My great grandmother, Louisa Cable, 1860-1947, worked at the rope factory when she was 12.
On marrying Joseph Utting in 1879, they set up house in Commercial Road. They had 13 children.
There were a large number of Uttings living in this area. My father, son of Louisa’s youngest daughter, was born in Commercial Road, and reckoned he had 47 cousins.
Thanks for sharing this – and especially providing the answer to ‘How long is a piece of string?’!
Great pictures. I don’t think there’s any question the chap with the moustache is the same one in both pictures. He’d barely changed expression.
What great photos – so much personality, particularly in the 1st one!
I assume they made rope there for the dockyards?

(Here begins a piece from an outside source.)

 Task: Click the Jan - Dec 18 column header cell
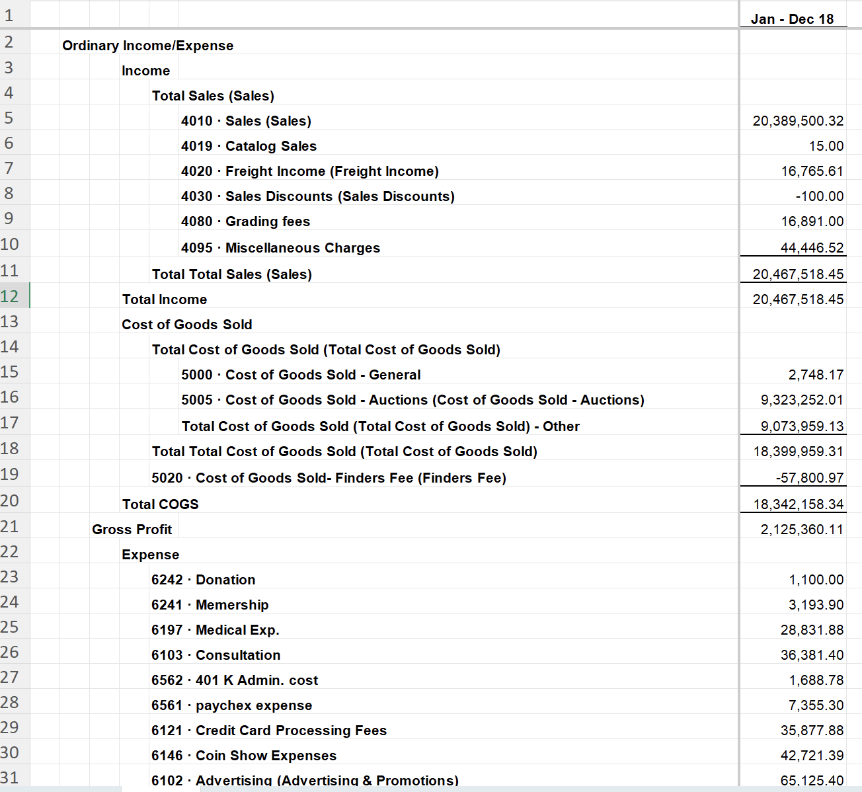tap(793, 19)
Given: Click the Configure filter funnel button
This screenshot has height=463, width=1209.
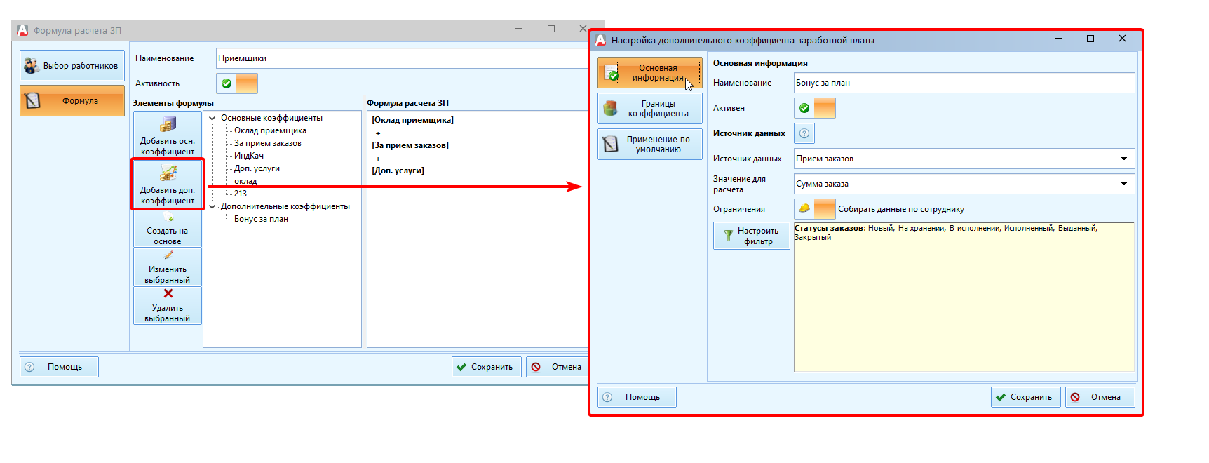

Thank you for supplying these photos, with enlargements! I love this series. I am speculating that two of the young women were sisters — their expressions are almost identical. I couldn’t avoid noticing their restrictive clothing — you can detect the corsets underneath the structured dresses.
A bonnet on one of them. A man’s hands on the other’s shoulders – holding her in place, or displaying his ownership? I loved the jaunty angle of the bowler — that fellow in the center. He looks roguish, confident, supremely cock-of-the-walk. The company braggart. And notice the facial hair on the men – quite varied, from chin whiskers to moustaches. I have made up a story about the gent in the lower right corner, front row. I propose that he is not part of this staff — but rather from a neighboring work place, down the lane. He’s just stopped in, during the photographic hub bub, and inserted himself right down FRONT, hoping the ladies will enjoy his swagger. Take a look at those eyes.
How wonderful that these photos have survived! Thank you, GA.
Fascinating history of the Ropemakers. There has been a Ropemaker in Wensleydale for many decades. First based at Hawes in the Upper Dale, but after the last remaining owner wanted to retire a couple of years ago, sold the business and machines to one of his workers, which is now based in a village 4 miles away. We often watched ropes being made while on holiday in the Yorkshire Dales, and it was mesmerising process.